[What to produce]: Output the entries below word for word, stopping once the line containing "View all (70, 323)" is done, and omit each picture.
=== The records ===
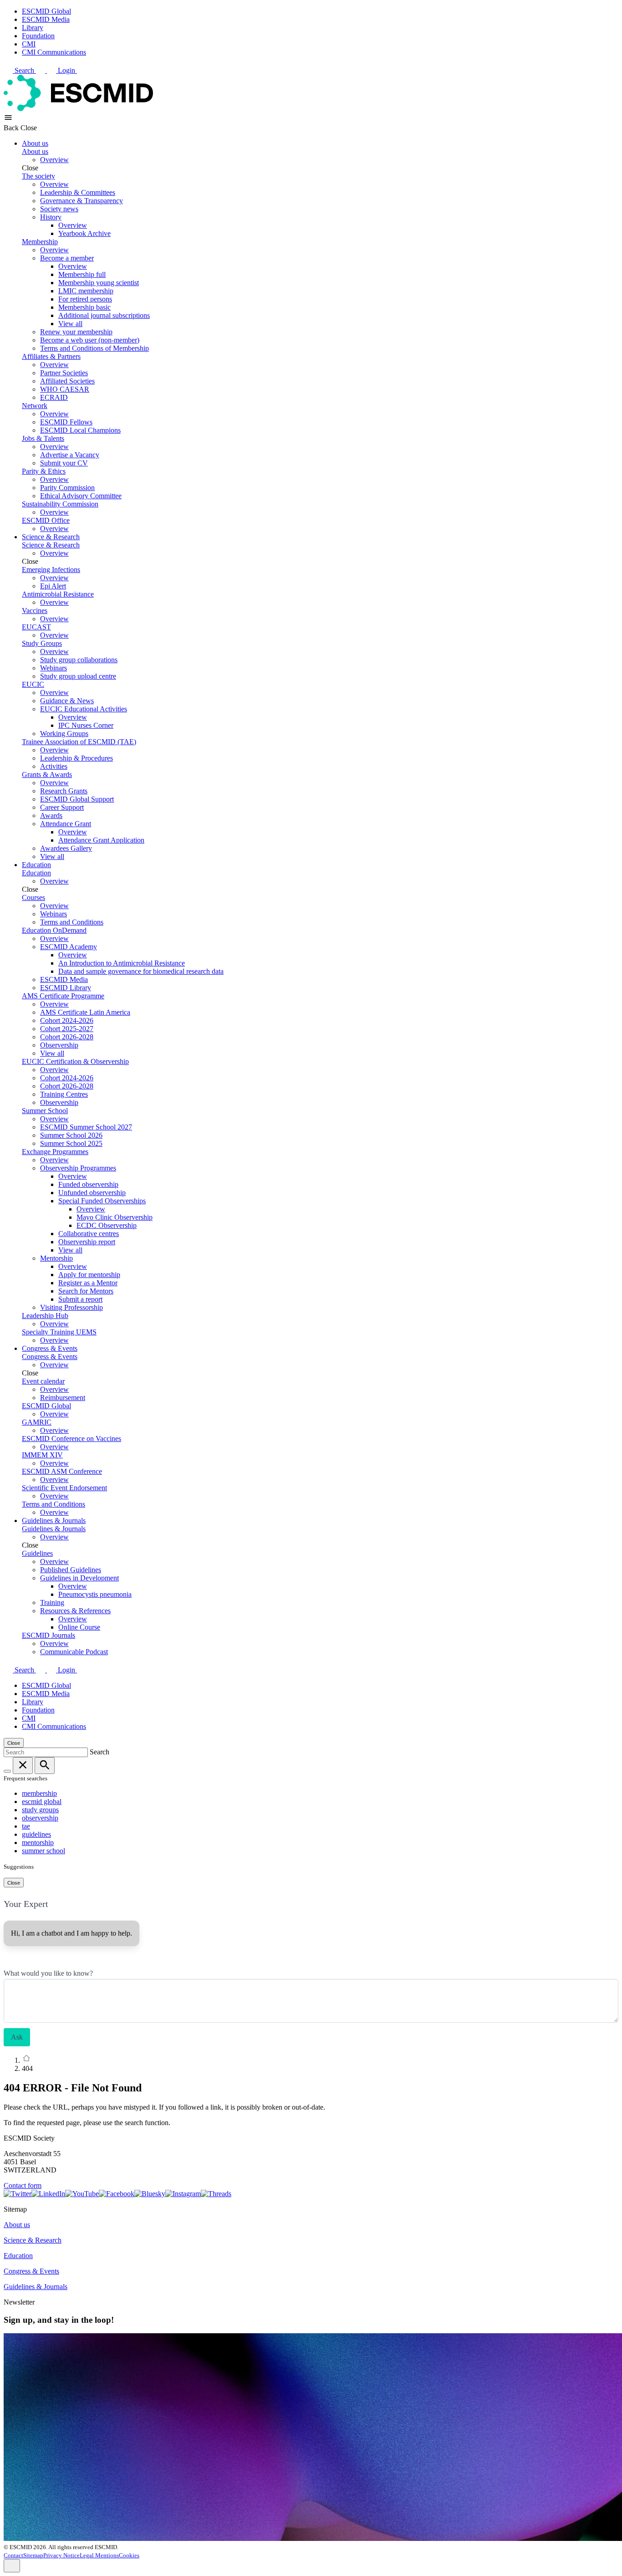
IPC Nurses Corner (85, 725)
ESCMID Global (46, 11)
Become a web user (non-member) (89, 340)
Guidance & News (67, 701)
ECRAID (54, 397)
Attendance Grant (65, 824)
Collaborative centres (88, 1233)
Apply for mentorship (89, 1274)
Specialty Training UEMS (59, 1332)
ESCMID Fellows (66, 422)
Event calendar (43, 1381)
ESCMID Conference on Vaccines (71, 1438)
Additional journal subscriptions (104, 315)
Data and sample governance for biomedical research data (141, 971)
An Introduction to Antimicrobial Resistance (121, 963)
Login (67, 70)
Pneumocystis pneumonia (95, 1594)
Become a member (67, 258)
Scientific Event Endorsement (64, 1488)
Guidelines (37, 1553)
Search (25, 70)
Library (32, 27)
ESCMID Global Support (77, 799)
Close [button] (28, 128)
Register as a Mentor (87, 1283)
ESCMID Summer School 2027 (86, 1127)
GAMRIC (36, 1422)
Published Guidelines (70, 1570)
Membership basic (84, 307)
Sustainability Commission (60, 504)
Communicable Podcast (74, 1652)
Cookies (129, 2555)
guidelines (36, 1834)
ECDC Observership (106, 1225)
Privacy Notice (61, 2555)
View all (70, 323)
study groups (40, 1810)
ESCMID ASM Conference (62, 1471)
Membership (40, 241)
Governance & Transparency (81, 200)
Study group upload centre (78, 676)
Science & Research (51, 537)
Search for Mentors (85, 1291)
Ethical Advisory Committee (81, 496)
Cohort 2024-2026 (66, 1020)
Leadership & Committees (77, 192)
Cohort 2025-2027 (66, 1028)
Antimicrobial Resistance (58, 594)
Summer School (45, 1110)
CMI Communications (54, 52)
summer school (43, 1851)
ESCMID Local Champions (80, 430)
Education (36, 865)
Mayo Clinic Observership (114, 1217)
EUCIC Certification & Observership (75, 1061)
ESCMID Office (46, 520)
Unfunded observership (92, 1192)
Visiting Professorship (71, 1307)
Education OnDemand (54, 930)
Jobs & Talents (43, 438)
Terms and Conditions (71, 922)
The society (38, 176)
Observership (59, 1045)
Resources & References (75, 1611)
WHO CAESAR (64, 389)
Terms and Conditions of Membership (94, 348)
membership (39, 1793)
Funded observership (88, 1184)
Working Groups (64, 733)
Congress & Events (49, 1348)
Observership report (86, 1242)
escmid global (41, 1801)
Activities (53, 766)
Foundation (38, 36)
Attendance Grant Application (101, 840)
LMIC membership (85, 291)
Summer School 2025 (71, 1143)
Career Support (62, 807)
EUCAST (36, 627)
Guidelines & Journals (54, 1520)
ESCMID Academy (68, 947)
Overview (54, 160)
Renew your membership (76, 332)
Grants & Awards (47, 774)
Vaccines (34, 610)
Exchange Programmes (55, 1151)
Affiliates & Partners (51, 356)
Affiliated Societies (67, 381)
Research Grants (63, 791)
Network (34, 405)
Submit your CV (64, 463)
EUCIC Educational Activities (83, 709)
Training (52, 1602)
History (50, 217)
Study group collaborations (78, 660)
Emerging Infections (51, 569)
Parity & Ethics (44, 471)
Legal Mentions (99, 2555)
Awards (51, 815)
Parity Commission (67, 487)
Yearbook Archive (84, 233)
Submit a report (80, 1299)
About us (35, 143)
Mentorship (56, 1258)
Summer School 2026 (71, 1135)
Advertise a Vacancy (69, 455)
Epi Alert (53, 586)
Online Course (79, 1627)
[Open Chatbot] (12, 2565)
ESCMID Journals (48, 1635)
===
[Solution]:
IPC Nurses Corner (85, 725)
ESCMID Global (46, 11)
Become a web user (non-member) (89, 340)
Guidance & News (67, 701)
ECRAID (54, 397)
Attendance Grant (65, 824)
Collaborative centres (88, 1233)
Apply for mentorship (89, 1274)
Specialty Training UEMS (59, 1332)
ESCMID Fellows (66, 422)
Event calendar (43, 1381)
ESCMID Conference on Vaccines (71, 1438)
Additional journal subscriptions (104, 315)
Data and sample governance for biomedical research data (141, 971)
An Introduction to Antimicrobial Resistance (121, 963)
Login (67, 70)
Pneumocystis pneumonia (95, 1594)
Become a member (67, 258)
Scientific Event Endorsement (64, 1488)
Guidelines (37, 1553)
Search (25, 70)
Library (32, 27)
ESCMID Global Support (77, 799)
Close [button] (28, 128)
Register as a Mentor (87, 1283)
ESCMID Summer School 2027 (86, 1127)
GAMRIC (36, 1422)
Published Guidelines (70, 1570)
Membership basic (84, 307)
Sustainability Commission (60, 504)
Communicable Podcast (74, 1652)
Cookies (129, 2555)
guidelines (36, 1834)
ECDC Observership (106, 1225)
Privacy Notice (61, 2555)
View all (70, 323)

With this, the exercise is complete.